─── Data for processing

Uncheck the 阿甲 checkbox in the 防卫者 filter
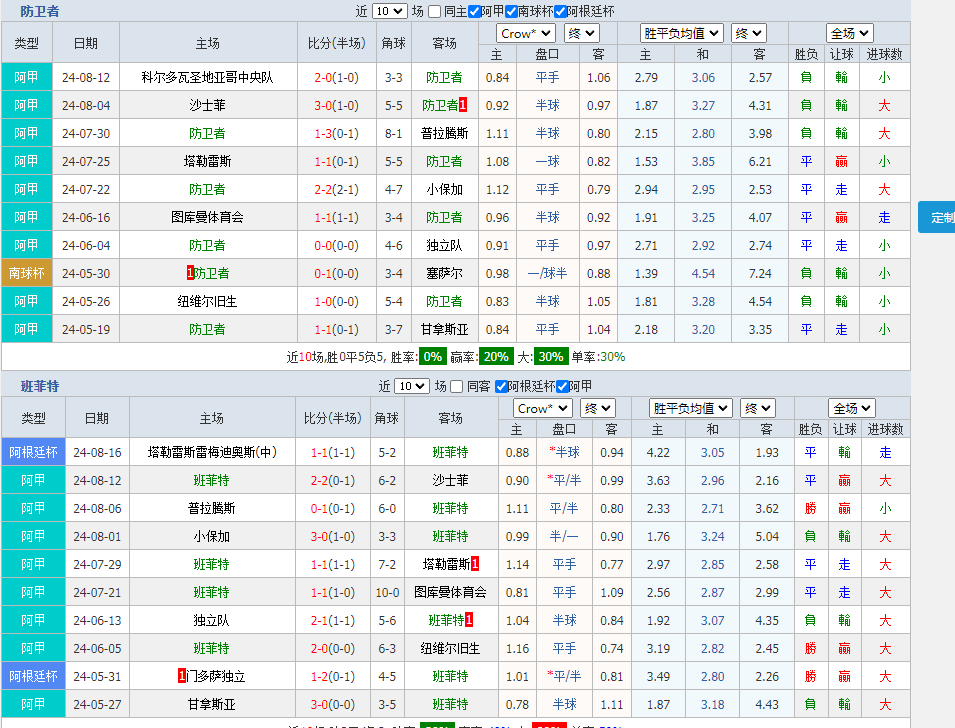The image size is (955, 728). pos(474,11)
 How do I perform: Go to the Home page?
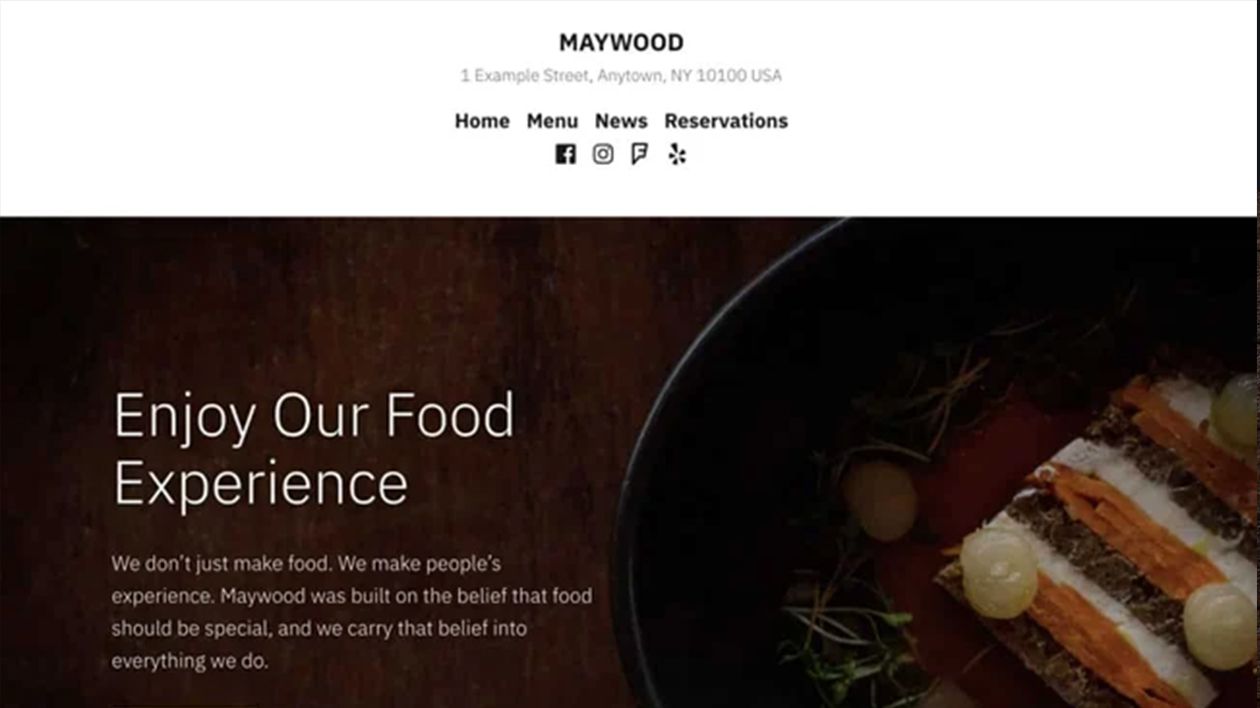pos(482,121)

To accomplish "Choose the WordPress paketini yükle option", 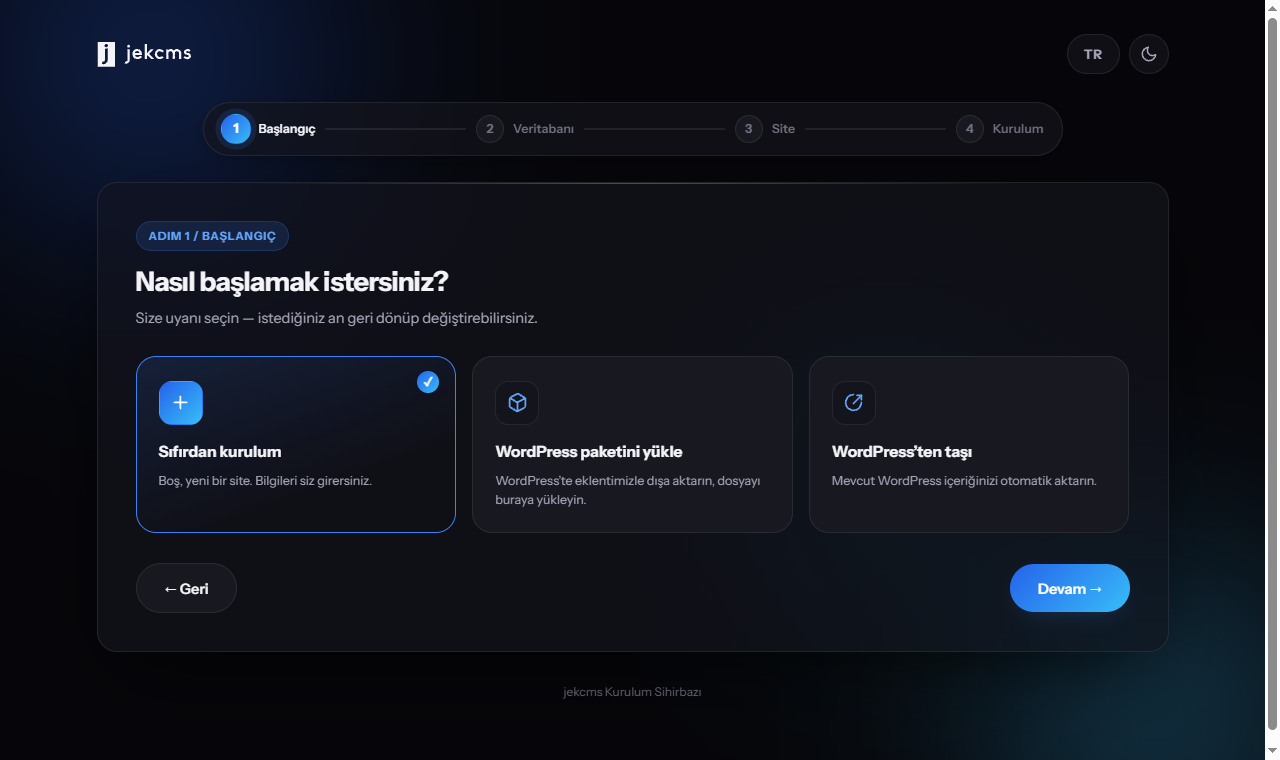I will click(632, 445).
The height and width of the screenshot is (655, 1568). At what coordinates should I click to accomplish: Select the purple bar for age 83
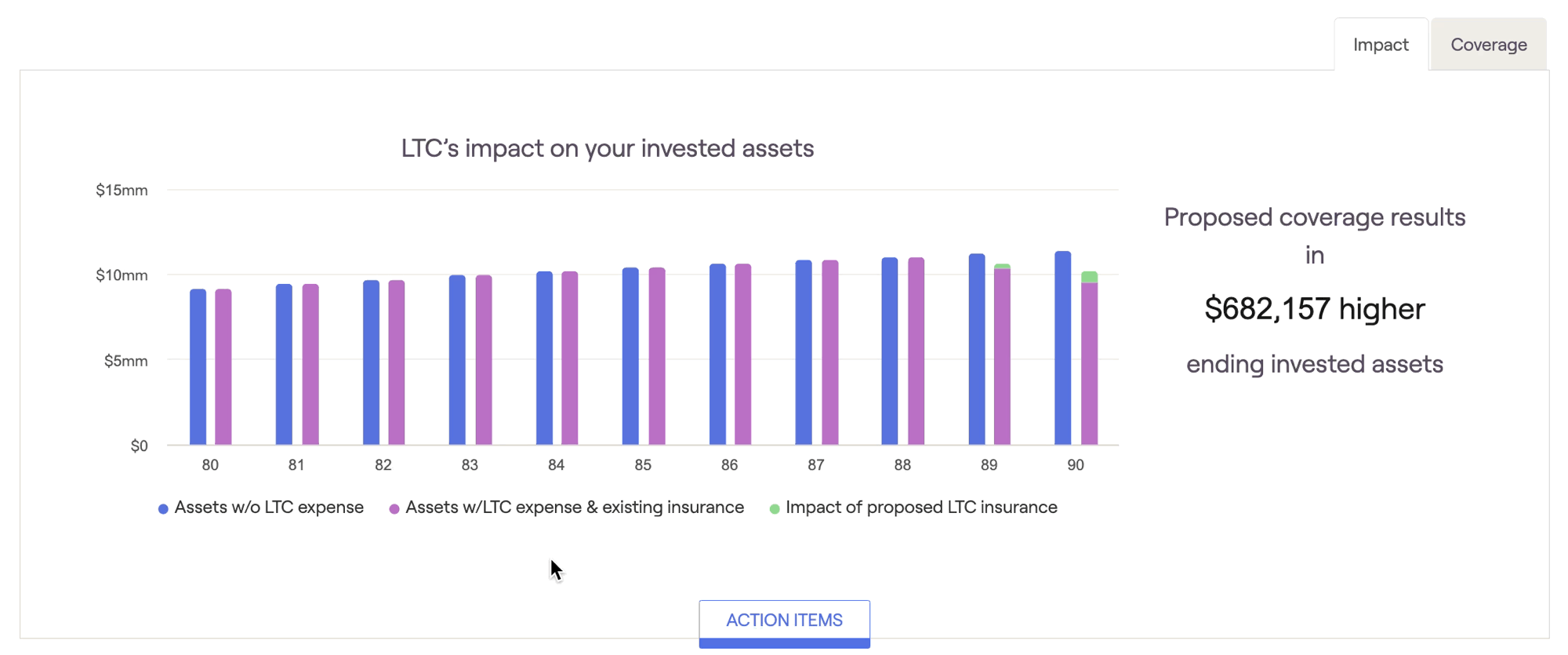click(x=484, y=360)
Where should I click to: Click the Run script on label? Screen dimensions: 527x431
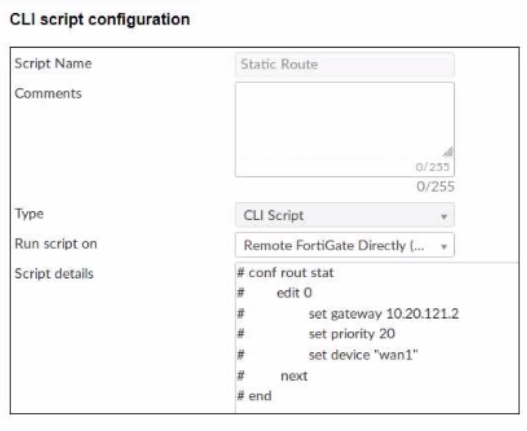tap(56, 244)
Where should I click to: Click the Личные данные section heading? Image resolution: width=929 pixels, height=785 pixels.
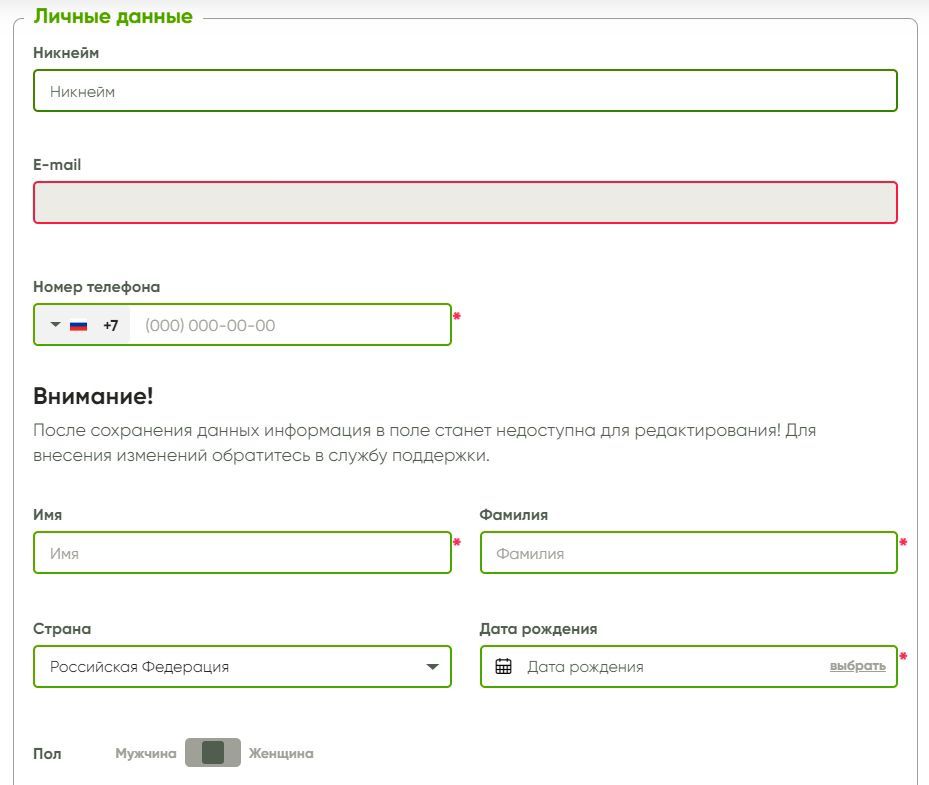point(113,17)
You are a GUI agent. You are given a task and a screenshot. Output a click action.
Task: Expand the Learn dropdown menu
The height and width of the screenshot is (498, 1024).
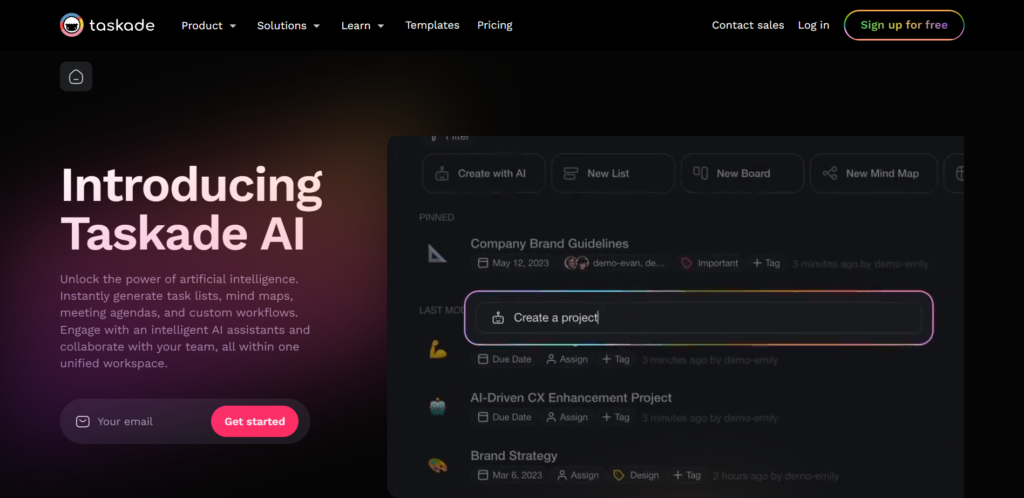[362, 25]
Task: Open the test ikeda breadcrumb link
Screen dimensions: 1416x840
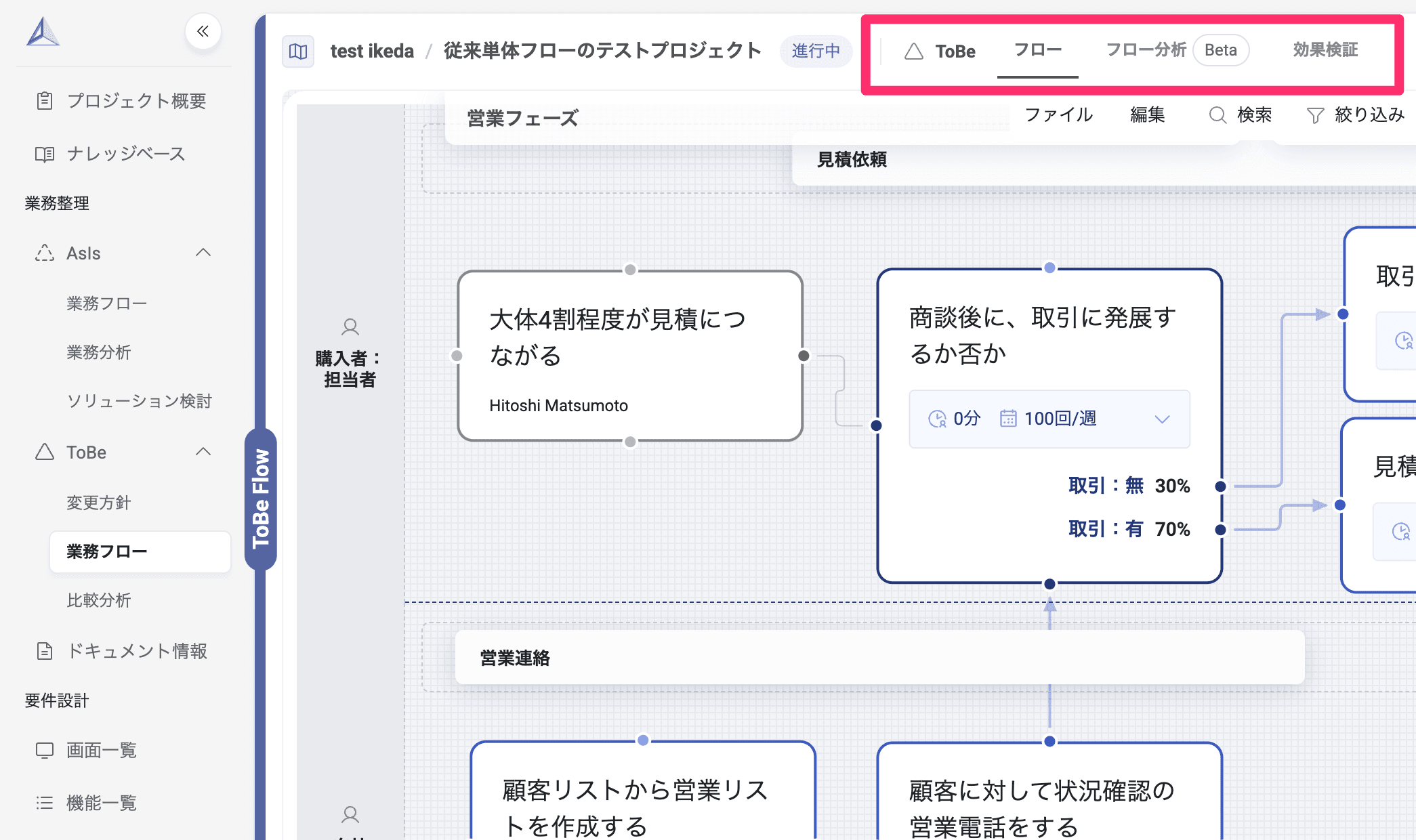Action: 371,51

──────

== Aim of the exercise ==
Swap "purple" for "orange" in the entries above, starting with the line containing "The height and width of the screenshot is (655, 1568)." and going on through the end of the entries, and give only those lines back with everything else unchanged. Leave the pictures out of your answer.

== Reply ==
The height and width of the screenshot is (655, 1568). At what coordinates should I click to accomplish: Select the orange bar for age 83
click(x=484, y=360)
Where should I click to: Click the Run script on label? Screen dimensions: 527x431
tap(56, 244)
Where should I click to: Click the Личные данные section heading? Image resolution: width=929 pixels, height=785 pixels.
point(113,17)
You are a GUI agent. You are given a task and a screenshot. Output a click action.
Task: Expand the Learn dropdown menu
The height and width of the screenshot is (498, 1024).
[362, 25]
Task: Open the test ikeda breadcrumb link
Screen dimensions: 1416x840
Action: 371,51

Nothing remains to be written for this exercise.